## WHAT THE EXERCISE ASKS
How would the passage on preparing satellite imagery for crop classification carry on? Continue it from its final sentence.

### SOURCE EXTRACT ###

Due to the fragmented terrain of the study area, the resolution of remote sensing data is crucial for the accuracy of crop classification. Therefore, this study compares three Chinese remote sensing satellites with the widely used Landsat 8 and Sentinel-2 satellites, as shown in
Table 2, further highlighting the advantages of Chinese high-resolution satellite data for crop classification in mountainous and fragmented terrains.
2.2.2. Preprocessing
For the selected remote sensing images, preprocessing was conducted using ENVI 5.3 software to ensure data accuracy and lay a solid foundation for subsequent analysis [
22,
23,
24]. First, radiometric calibration, atmospheric correction, and orthorectification were applied to the multispectral data for each acquisition phase, while radiometric calibration and orthorectification were also performed on the corresponding panchromatic data. Radiometric calibration converts the digital values of the image into physical quantities such as radiance, reflectance, or surface temperature, providing a reliable data foundation for subsequent analysis. This step was completed using the Radiometric Calibration tool. After radiometric calibration, atmospheric correction was performed to eliminate the effects of atmospheric transmission on the image, making it more realistic and reliable. Atmospheric correction was performed using the FLAASH Atmospheric Correction tool, with parameters including sensor altitude, ground elevation, atmospheric model, aerosol model, aerosol retrieval, initial visibility, and spectral files, with adjustments made based on the characteristics of the image data. Orthorectification was used to eliminate geometric distortions from the image and precisely align it with the geographic coordinate system, ensuring spatial accuracy. This process was implemented using the RPC Orthorectification Workflow tool, with bilinear resampling chosen and appropriate output pixel size set according to the resolution of the image data. Finally, the NNDiffuse Pan Sharpening tool was used to perform image fusion between the multispectral and panchromatic data.

### PROVIDED DATA ###

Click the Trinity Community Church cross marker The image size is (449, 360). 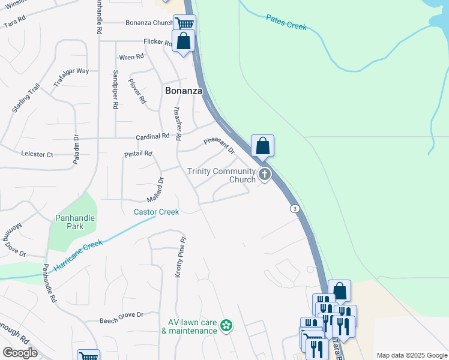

###

## RESPONSE FOR THIS EXERCISE
After preprocessing, the resolution of the GF-1 images was 2 m, the ZY1-02D images had a resolution of 2.5 m, and the ZY-3 images had a resolution of 2.1 m. To facilitate subsequent data operations and change analysis, the resolutions of the ZY1-02D and ZY-3 image data were resampled to a uniform 2 m. By mosaicking and cropping, a dataset of remote sensing images for Shangzhou District covering seven months was created, followed by geometric correction to eliminate or correct any geometric errors in the images.
The study area is extensive and encompasses various land-use types. Each high-resolution remote sensing image contains rich geographic information, but its large data volume can make processing cumbersome. After mosaicking and cropping the multi-source remote sensing images to create the NDVI time series, the data volume increased further, complicating rapid processing in a single batch. Due to the limited hardware resources of the computer, such as the CPU and memory, directly processing large-scale datasets may lead to excessive CPU load, high memory usage, and even system crashes, resulting in slower processing speeds. To improve data processing efficiency, a chunking method was employed [
25,
26]. In ENVI 5.3 software, the Simple Frame Subset tool was used to divide the entire study area image into smaller blocks, with both the row and column numbers set to 6. Edge blank blocks were removed, resulting in 28 smaller, more manageable sub-blocks. The specific chunking criteria were based on the image size and the computer’s memory capacity, ensuring that the size of each sub-block was suitable for memory processing and preventing memory overflow due to excessive data loading. The entire process was carried out on a computer with 16 GB of RAM and a 6-core, 12-thread processor, and the chunking operation took approximately 7 min. This approach effectively reduces memory requirements and enhances data processing efficiency, facilitating the successful handling and classification of large-scale remote sensing images.
2.2.3. Sample Data
Field surveys were conducted in Shangzhou District, Shangluo City, from 13 June to 15 June 2023 and from 30 June to 1 July 2024. During these surveys, handheld GPS (Garmin eTrex309X, Manufacturer: Garmin Ltd., Olathe, KS, USA) devices were used to collect location information for maize planting areas within the study region. A total of 74 maize planting points were recorded.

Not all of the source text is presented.